• **TEXT SEGMENT**:
So, now we're in a situation where people on T.V. are listing off, oh, we've destroyed their air force, we've destroyed their navy. Their air force was gifted to them 55 years ago by the United States, so was the Navy. Their air force and their navy were not significant threats to the United States. They were ancient. They were ancient as hell. They were old.

So, what have we gotten from this? We've destroyed their ancient fleets. We haven't actually secured the enriched uranium, and they're richer for it. They have control over the Strait of Hormuz, and continue to exert control over the Strait of Hormuz. I'm not seeing the victory here.

PHILLIP: Why can't Trump get a story straight about the nukes? That's so central to this whole thing. The administration is saying all kinds of different things about it and not leveling with the American people.

SCOTT JENNINGS, CNN SENIOR POLITICAL COMMENTATOR: Well, I saw the President's remarks, and I see what you said, Tulsi said. My understanding of how they positioned it was that the bombing we did last summer was at a specific location, but the president's remarks tonight I interpreted as they were trying to rebuild, or at least in the early stages of attempting to rebuild in a different location.

PHILLIP: Well, that would contradict what Tulsi Gabbard said.

JENNINGS: Look, I think what she said was that at the sites we bombed, those were shuttered, but they didn't try to rebuild --

PHILLIP: Well, I mean, the exact words are, there has been no efforts since then to try to rebuild their enrichment capabilities. So, she's not talking about the sites. She's talking about their enrichment capability.

JENNINGS: Okay. Well, I heard the president tonight say that our belief is that they -- we bombed them. They tried to rebuild. And then, of course, we know they told our negotiators that they had enough enriched uranium to build 11 nuclear bombs. So, that is the data set that he was working off of when he made the decision.

I also heard him say tonight that we're planning to do at least initially, satellite monitoring on the nuclear material at the moment because it's buried. And so if they make a move towards it, we'll be able to know that.

• **ASSIGNMENT**: Continue the transcript of the TV panel discussion about Iran's nuclear program, picking up right after its last sentence.

• **Saved entries**:
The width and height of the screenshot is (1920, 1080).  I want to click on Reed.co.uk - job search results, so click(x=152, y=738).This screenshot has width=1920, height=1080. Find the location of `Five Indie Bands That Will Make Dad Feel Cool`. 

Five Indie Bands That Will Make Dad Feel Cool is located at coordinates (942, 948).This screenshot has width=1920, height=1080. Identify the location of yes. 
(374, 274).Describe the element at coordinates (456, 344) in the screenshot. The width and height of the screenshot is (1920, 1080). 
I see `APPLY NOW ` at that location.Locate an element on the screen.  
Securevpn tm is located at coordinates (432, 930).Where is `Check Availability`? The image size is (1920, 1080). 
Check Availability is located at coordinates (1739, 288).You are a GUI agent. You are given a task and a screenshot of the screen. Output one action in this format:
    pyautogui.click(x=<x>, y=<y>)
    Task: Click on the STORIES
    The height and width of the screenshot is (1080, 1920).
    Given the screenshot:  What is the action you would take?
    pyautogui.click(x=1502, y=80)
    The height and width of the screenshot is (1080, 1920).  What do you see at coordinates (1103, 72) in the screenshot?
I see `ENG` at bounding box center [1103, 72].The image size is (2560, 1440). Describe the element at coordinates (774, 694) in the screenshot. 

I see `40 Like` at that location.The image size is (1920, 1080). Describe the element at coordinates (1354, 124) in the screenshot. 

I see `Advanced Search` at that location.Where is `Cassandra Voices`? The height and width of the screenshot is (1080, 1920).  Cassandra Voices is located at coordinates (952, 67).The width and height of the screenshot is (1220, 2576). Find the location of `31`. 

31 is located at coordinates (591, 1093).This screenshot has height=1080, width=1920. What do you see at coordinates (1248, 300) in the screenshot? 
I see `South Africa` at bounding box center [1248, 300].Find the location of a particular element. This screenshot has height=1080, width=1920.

• **ANSWER AREA**:
Now, I think what went unsaid tonight, but what I assume is happening in the background in these diplomatic conversations, is that part of the way this is going to end is hostilities will cease at some point. We'll have some kind of diplomatic end that has to include getting the nuclear material.

[22:10:01]

He didn't say that tonight. I hope that would be a great scenario if it works out that way.

PHILLIP: He didn't say that.

JENNINGS: And he also didn't say troops on the ground.

PHILLIP: I mean, he did not say that. And it's more than just that he didn't say that. He actually proposed an alternative, which you just pointed out, which is that we would just perpetually surveil and bomb them if they ever attempted to get the nuclear material that is still in their territory.

Christiane Amanpour was on earlier tonight talking about this. It's called a mow the lawn scenario. That's great for Israel because they're right there. But for us, are we really going to just perpetually be poised to bomb Iran until the end of time?

MEIJER: I mean, at this point you have the Saudis and the Emiratis wanting to enter into this conflict, proposing resolutions at the U.N. Security Council to reopen the Strait of Hormuz through the United Nations. So, this is not just us going it alone. I mean, that monitoring is relatively easy. We don't even need to be there. You can have the B-2 flying from Missouri all the way across the pond with some KC-135s refueling them and mow that lawn relatively simply.

I think this is the challenge that I don't get about the black pill of the folks who would just think that this is all doom and gloom. I mean, when you were talking earlier, it's like the U.S. is losing. We could end it at any point.

MOCKLER: I never said we're losing. I just said there's a cost benefit analysis to happen here. And I see the cost is so high, and the benefit is we destroyed some 55-year-old air force. Like what's the benefit here?

MEIJER: And thousands of ballistic missiles.

MOCKLER: Wait. If the thousands of ballistic missiles?

MEIJER: (INAUDIBLE).

MOCKLER: If we have won so decisively, why can't we get a single ship through the Strait of Hormuz? Why won't we even try to escort a ship through the Strait of Hormuz?

NINAN: What tonight was about, ultimately, what really the president was trying to do tonight is to not box himself in, to try and declare a victory with a slow exit at some point. He is reading the polling right now. He may control the battlefield out in the Middle East. He's losing the living rooms across America. You look at polling, more than half of Americans do not believe they are benefiting financially because of this war. You look at Republicans and Democrats, they don't want this war. They want to get out of it as soon as possible. And when foreign policy is the thing over here and suddenly you see it showing up in your grocery bill, in your airline fees, and then also, you know, at home in the typical cost for home folks, they start to feel that. And when you feel it at the gas pump, it becomes a real issue for Americans.

PHILLIP: Yes.

BOOT: And, by the way, Abby, if I could just mention one thing which I did not hear in his speech. Remember, he set a deadline of this Monday telling Iran they had to reopen the Strait of Hormuz where he would bomb Iran's electrical plants. That was a deadline that he had moved once before. Now, he set it for Monday. It went completely unmentioned here, which suggests maybe it's kind of disappeared down the memory hole and it's not really a deadline.

PHILLIP: It's a good point. I mean, what is the status of that deadline and that threat?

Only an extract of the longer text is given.